La palabra “alerta” junto con su foto y su nombre se encontraba en la computadora del oficial. Él le dijo que no tenía permitido salir del país, que la iban a trasladar a la Dirección de Auxilio Judicial Evaristo Vásquez, y le quitó los pasaportes de ella y sus hermanos.

“Yo no sabía qué hacer. Mis hermanos estaban llorando. No sabía qué iba a ser de mis hermanos, con quién los iba a dejar. Solo me pidieron datos de quién podía cuidar a mis hermanos y se los iban a llevar en una patrulla”, cuenta.

“El hombre hacía llamadas, llenaba una hoja de traslado y me decía que me apurara, que me iban a llevar. Otro oficial decía que no era buena idea trasladar a menores de edad en patrullas”, continúa. 
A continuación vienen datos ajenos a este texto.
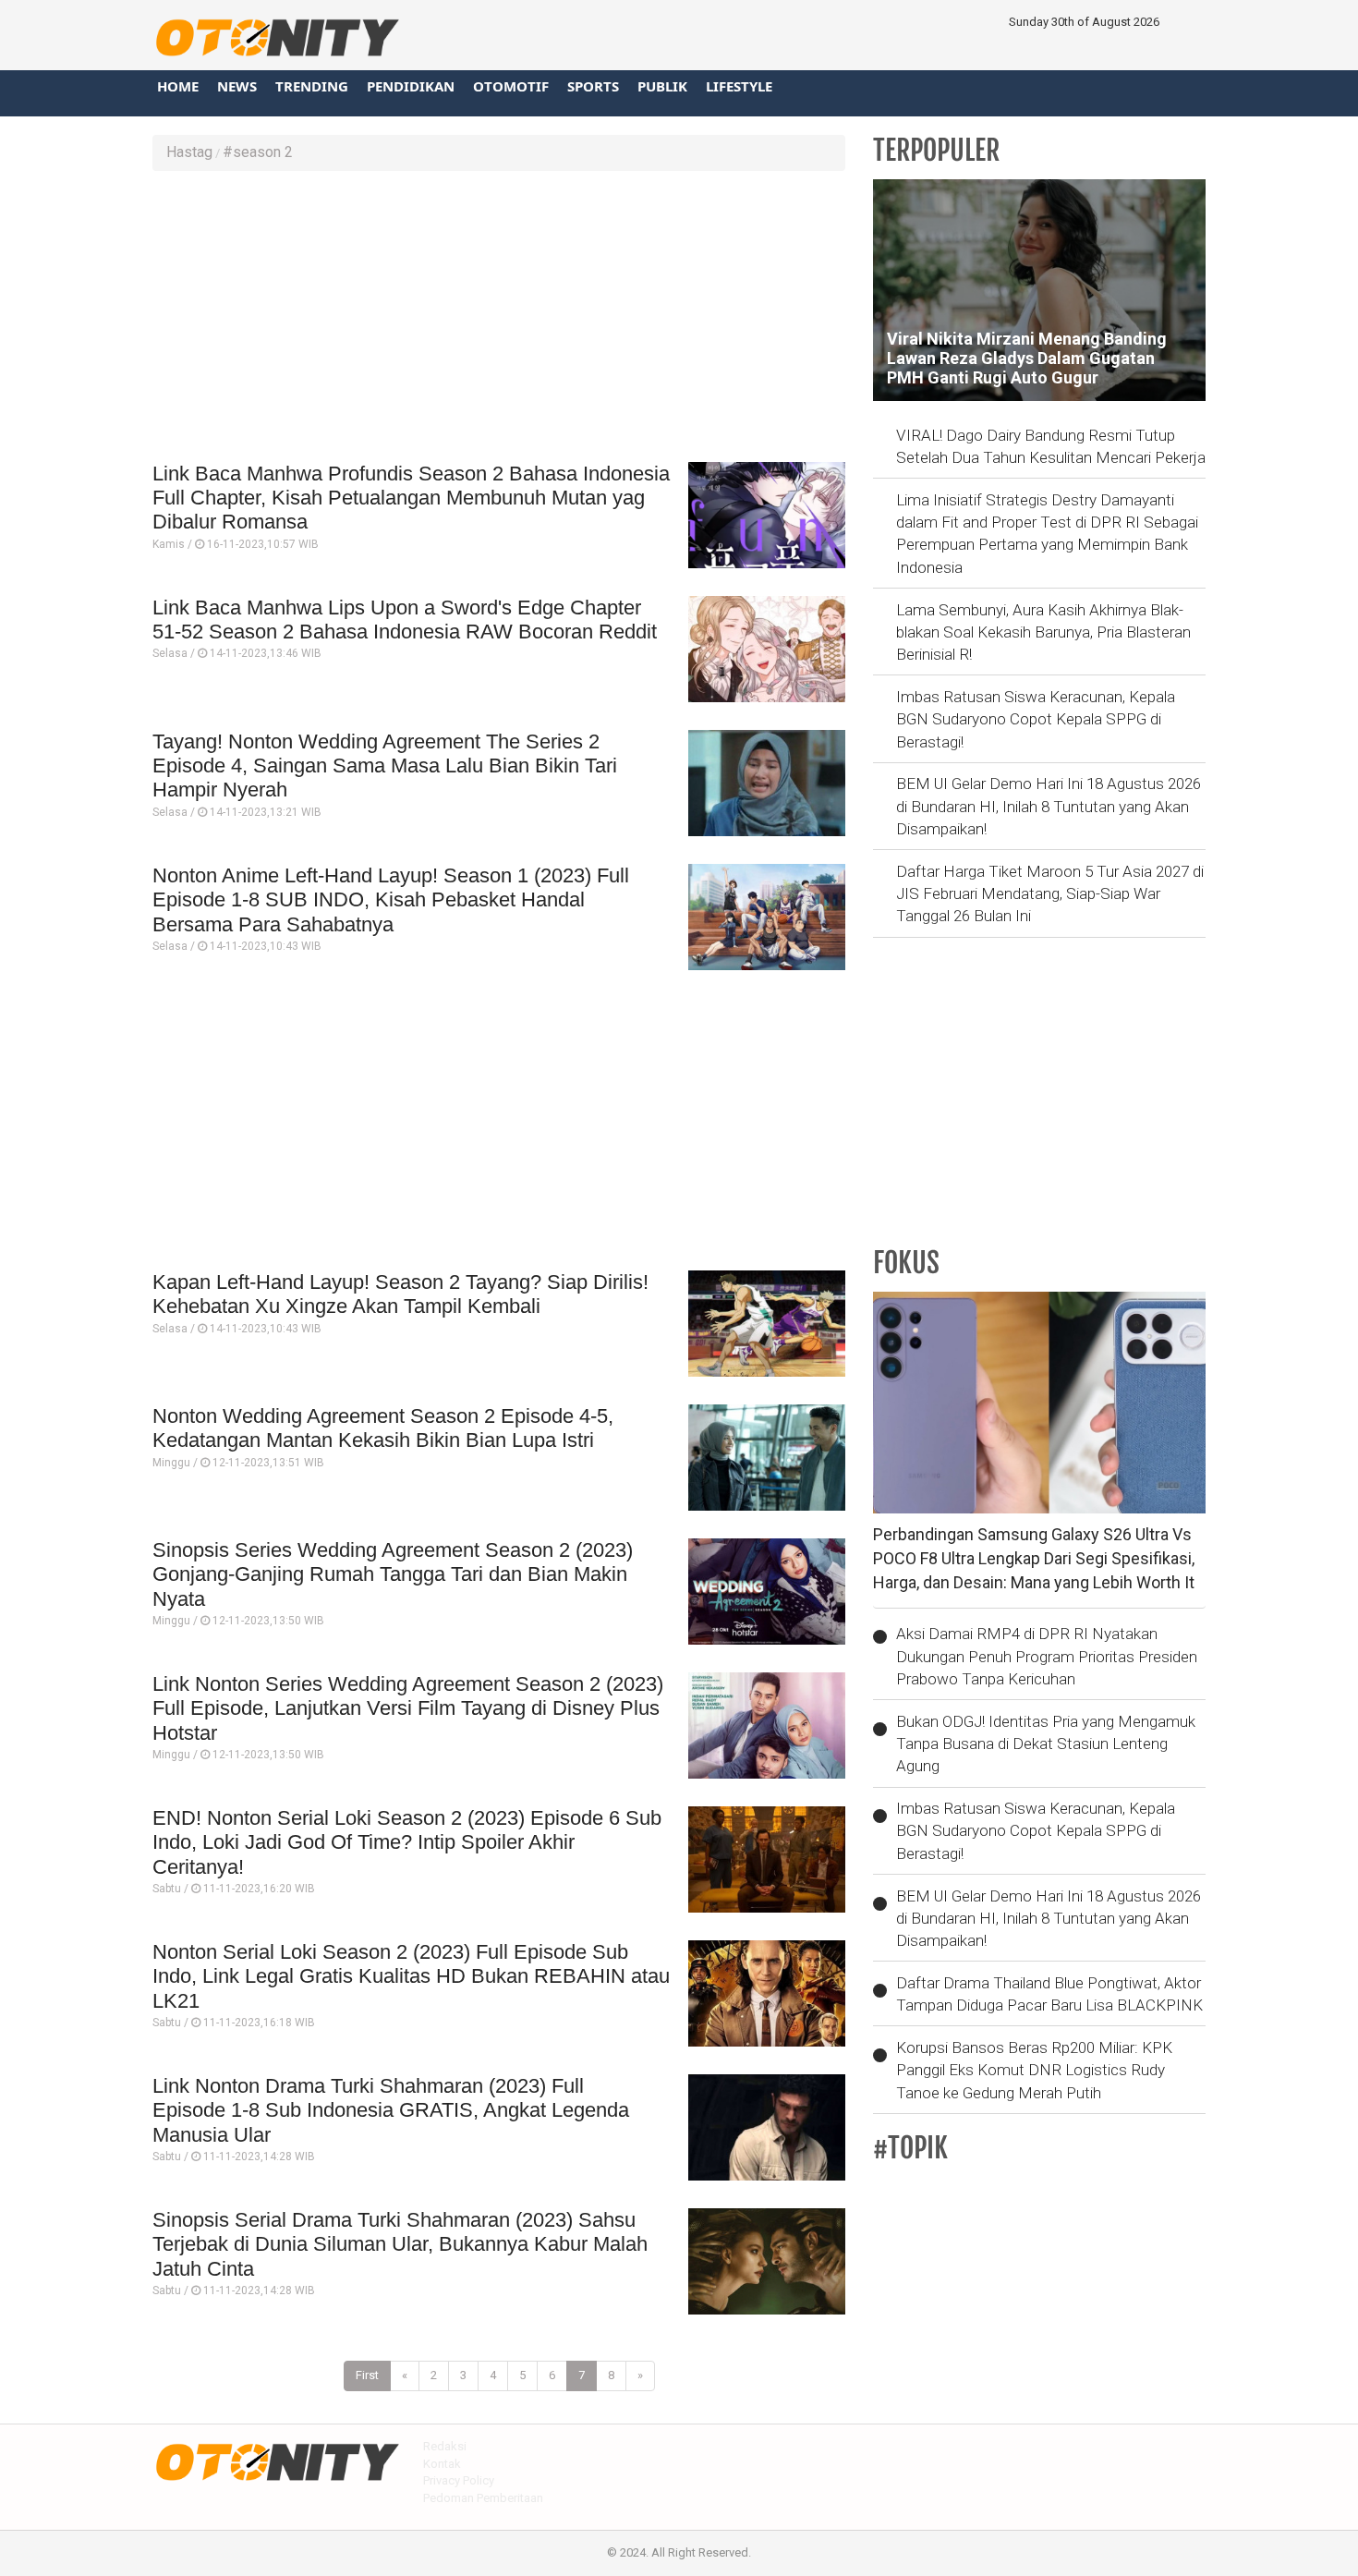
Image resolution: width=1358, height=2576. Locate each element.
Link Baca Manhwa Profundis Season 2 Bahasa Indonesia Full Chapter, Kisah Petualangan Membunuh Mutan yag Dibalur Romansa (411, 498)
Después de mucho tiempo retenidos, “como un milagro”, dice Claudia, el oficial le entregó los pasaportes, le quitó el único dinero que andaba que eran US$180 dólares y la fue a dejar a ella y a sus hermanos a la puerta del bus.

El oficial le dijo que le estaba dando una oportunidad para salir del país y que si regresaba a Nicaragua, ella iba a ser apresada. Así Claudia logró irse a Irlanda, a reunirse con su mamá.

Atravesar los duelos, sanar las heridas

“En estos tres meses que estoy acá, todavía no me lo creo. Sentí que dejé todo allá. Sentí que guardar el silencio era una forma de seguir allá con mi familia, mis amigos, mi mascota, que son cosas que me están doliendo mucho”, expresa.

Claudia apenas se está adaptando a su nueva realidad donde puede salir a la calle sin ser acosada, donde su teléfono no es intervenido, donde no recibe llamadas de personas desconocidas y donde tiene esa vigilancia constante. Todavía se siente perseguida, aunque allá nadie la conoce.

“Yo decía que cuando estuviera en un nuevo país las cosas iban a ser diferentes, pero todavía siento a Nicaragua en la espalda”, manifiesta.

Dice que quiere atravesar los duelos de sus amigos asesinados, de la experiencia traumática que vivió en El Chipote y de todo el hostigamiento que vivió durante cuatro años. Su nuevo objetivo es “sanar un poco”.

Actualmente continúa sus estudios de inglés y retoma la terapia psicológica, la cual se vio interrumpida muchas veces en Nicaragua. Señala que sanar es un reto, pero romper el silencio es el primer paso.